AIM OF THE TASK: Pull every line with "pixels" from the data.

TASK INPUTS:
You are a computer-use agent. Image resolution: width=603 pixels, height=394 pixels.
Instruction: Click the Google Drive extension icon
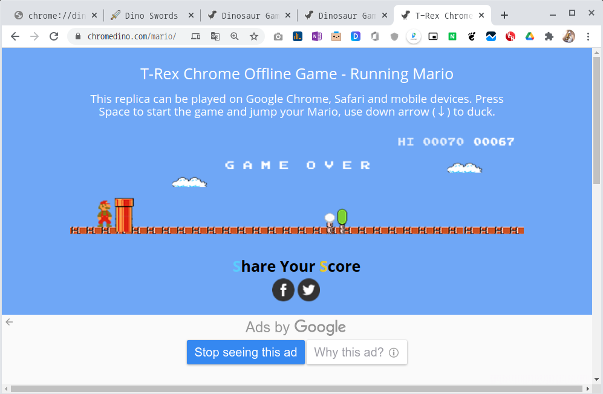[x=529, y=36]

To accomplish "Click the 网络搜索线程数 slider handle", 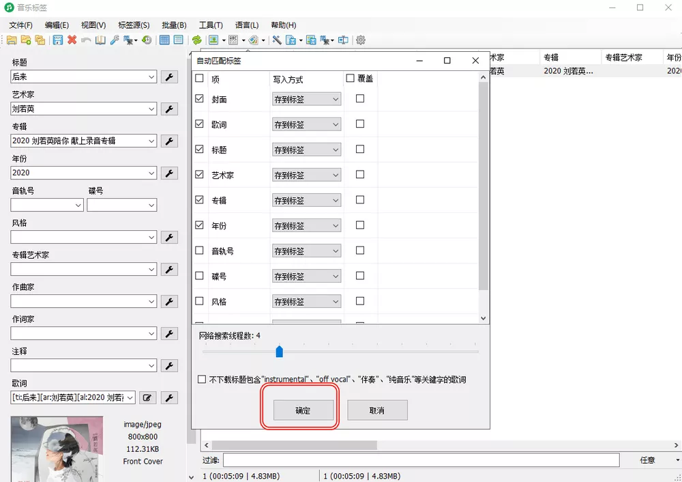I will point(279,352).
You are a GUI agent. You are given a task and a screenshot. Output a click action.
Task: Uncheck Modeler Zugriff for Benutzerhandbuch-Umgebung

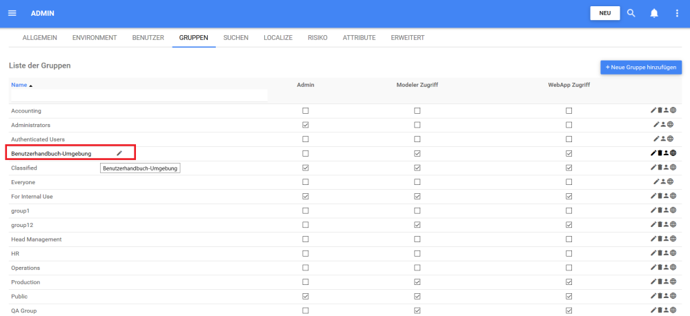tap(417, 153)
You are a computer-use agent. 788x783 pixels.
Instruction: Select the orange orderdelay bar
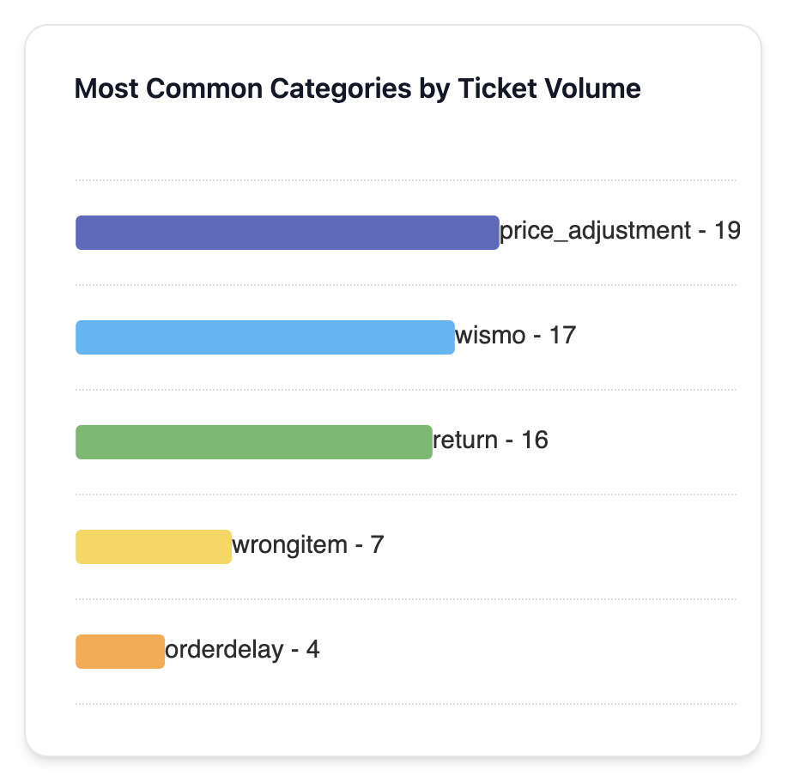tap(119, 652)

---

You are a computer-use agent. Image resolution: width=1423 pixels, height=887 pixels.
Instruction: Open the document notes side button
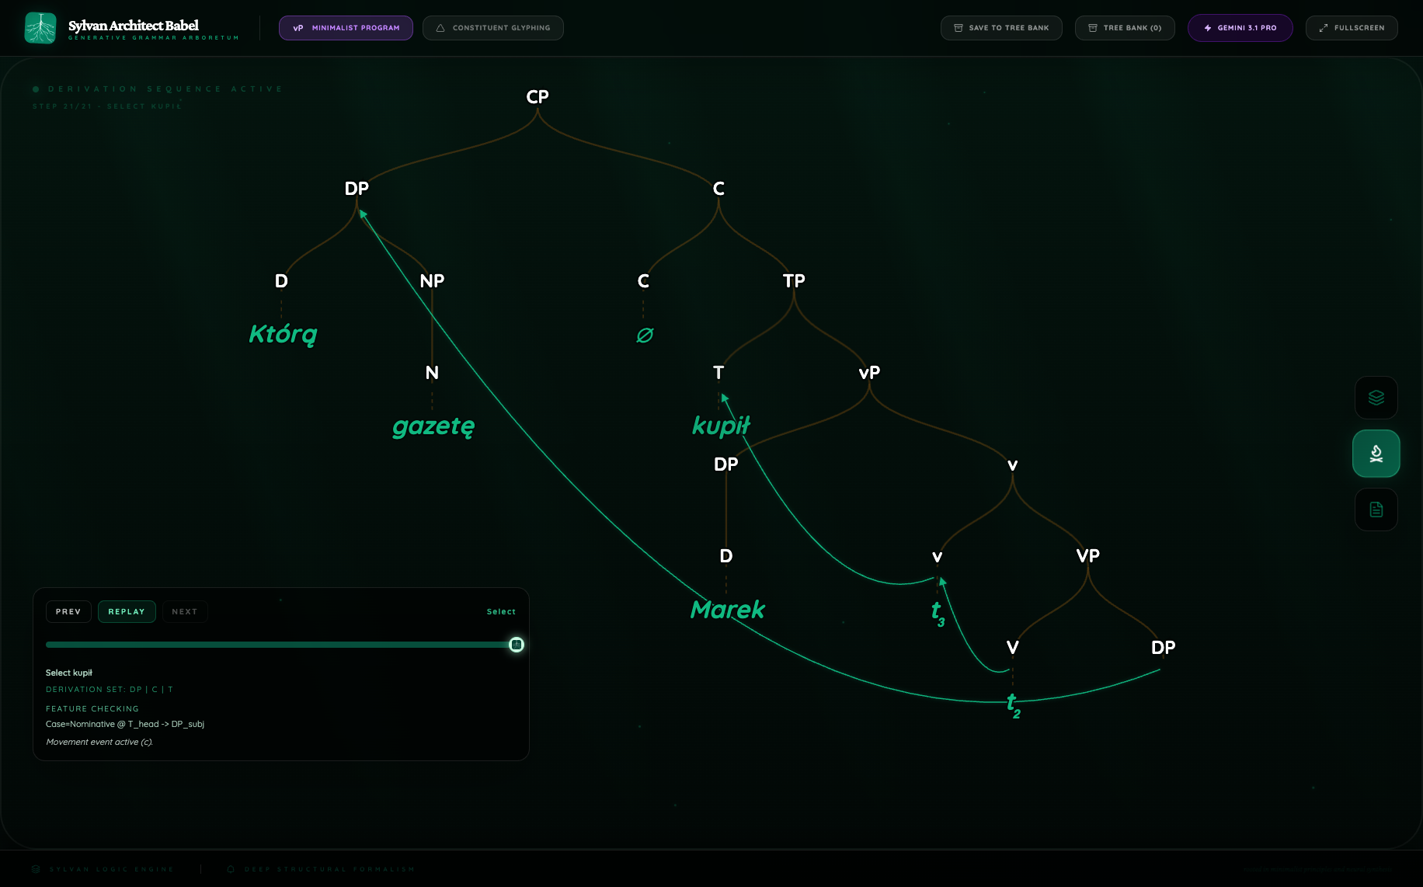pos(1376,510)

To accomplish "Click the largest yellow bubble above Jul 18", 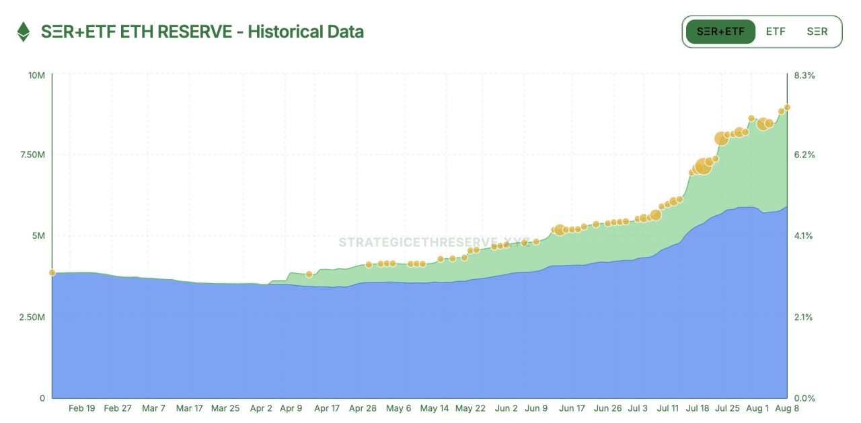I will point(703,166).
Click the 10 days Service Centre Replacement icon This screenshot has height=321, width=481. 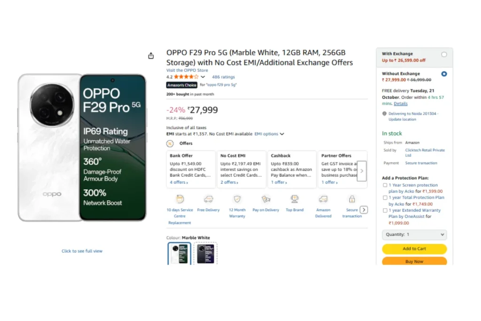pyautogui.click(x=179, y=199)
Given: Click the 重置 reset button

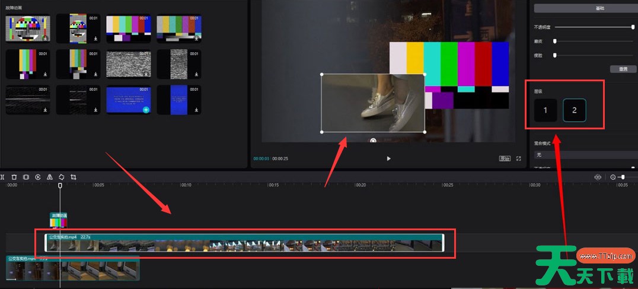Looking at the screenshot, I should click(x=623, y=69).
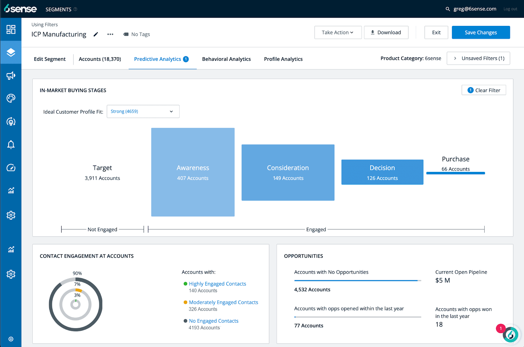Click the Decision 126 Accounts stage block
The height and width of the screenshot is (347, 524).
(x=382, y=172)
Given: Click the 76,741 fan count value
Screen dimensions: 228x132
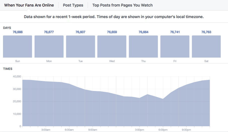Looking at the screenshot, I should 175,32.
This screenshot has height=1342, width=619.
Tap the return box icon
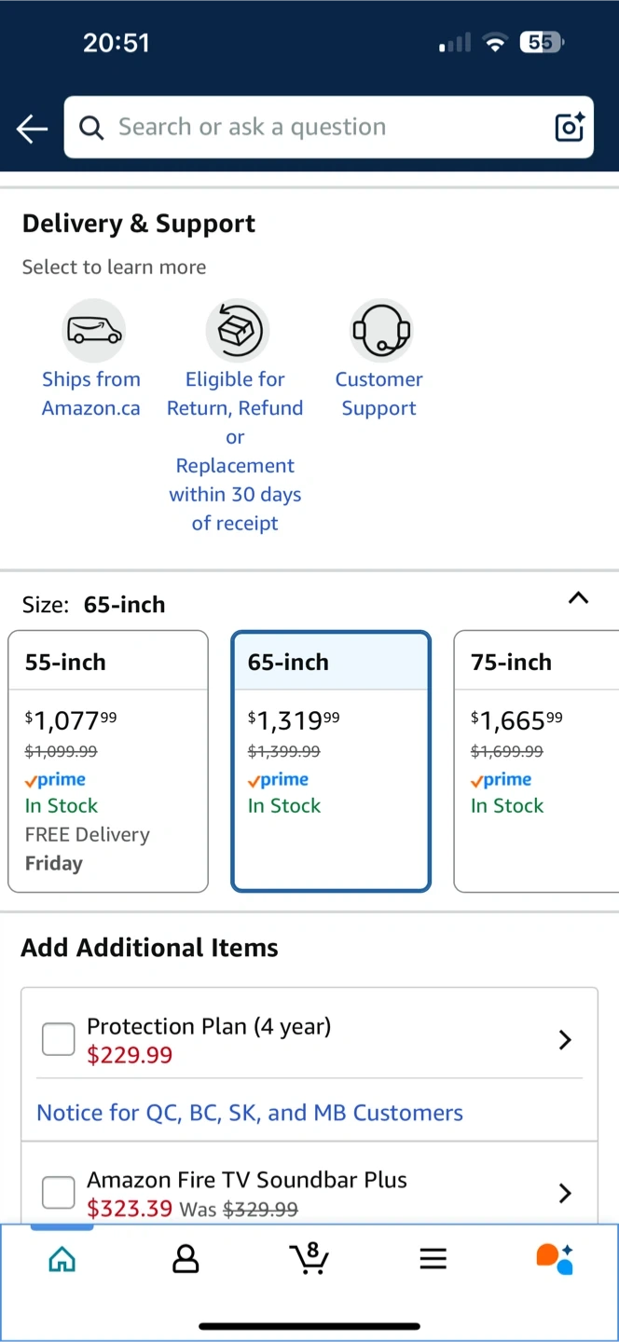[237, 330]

==

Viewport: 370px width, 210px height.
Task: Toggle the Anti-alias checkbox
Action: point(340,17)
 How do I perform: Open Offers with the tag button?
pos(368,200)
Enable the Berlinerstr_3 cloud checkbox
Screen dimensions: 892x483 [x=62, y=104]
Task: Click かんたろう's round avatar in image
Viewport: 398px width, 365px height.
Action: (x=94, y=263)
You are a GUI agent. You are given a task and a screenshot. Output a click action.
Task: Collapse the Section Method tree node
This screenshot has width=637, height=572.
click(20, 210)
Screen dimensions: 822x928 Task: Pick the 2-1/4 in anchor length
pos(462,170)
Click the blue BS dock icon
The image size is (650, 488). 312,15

RESPONSE TO THIS TASK:
You are a computer-use agent. Image resolution: width=603 pixels, height=394 pixels.
You are a computer-use agent. 788x783 pixels.
You are a computer-use agent. Image resolution: width=1423 pixels, height=887 pixels.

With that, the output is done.